═══ MATERIAL SHOWN ═══

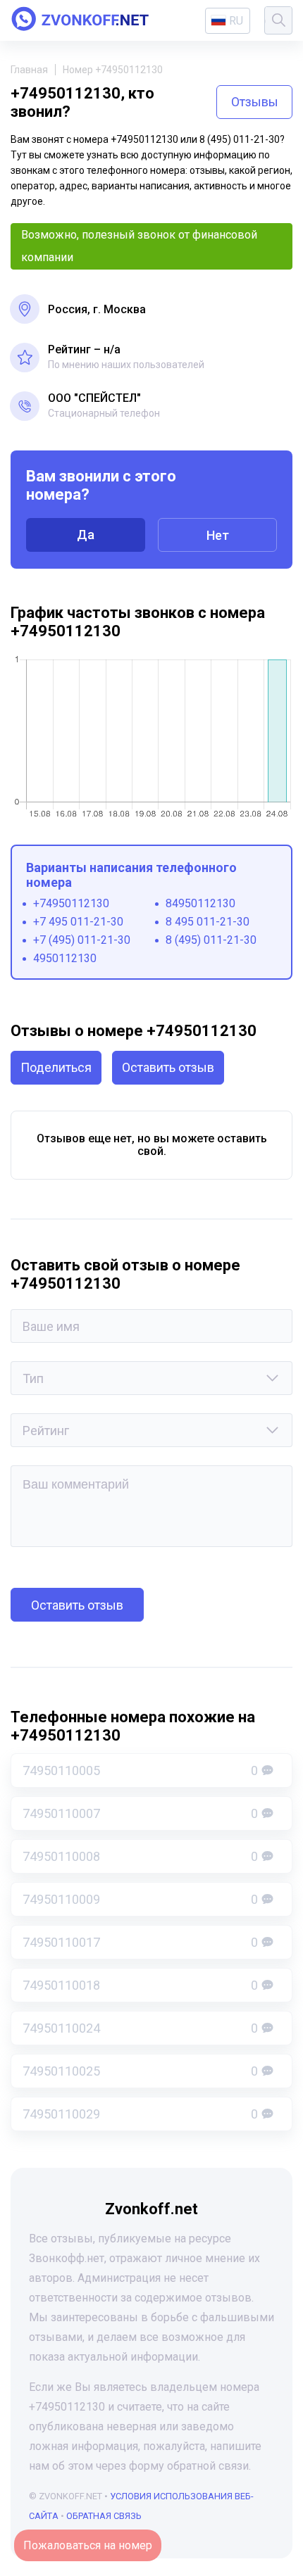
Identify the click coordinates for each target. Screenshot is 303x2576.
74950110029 (140, 2114)
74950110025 (140, 2071)
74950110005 (140, 1770)
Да (85, 534)
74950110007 (140, 1813)
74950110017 (140, 1942)
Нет (217, 535)
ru (236, 20)
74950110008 (140, 1856)
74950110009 (140, 1899)
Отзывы (254, 101)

═══

• [INSTRUCTIONS FOR THE TASK]:
One exact copy of the data is required, and it should hold no pictures.

• [SOLVED PROBLEM]:
Identify the click coordinates for each target. Screenshot is 303x2576.
74950110029 (140, 2114)
74950110025 (140, 2071)
74950110005 (140, 1770)
Да (85, 534)
74950110007 (140, 1813)
74950110017 (140, 1942)
Нет (217, 535)
ru (236, 20)
74950110008 (140, 1856)
74950110009 (140, 1899)
Отзывы (254, 101)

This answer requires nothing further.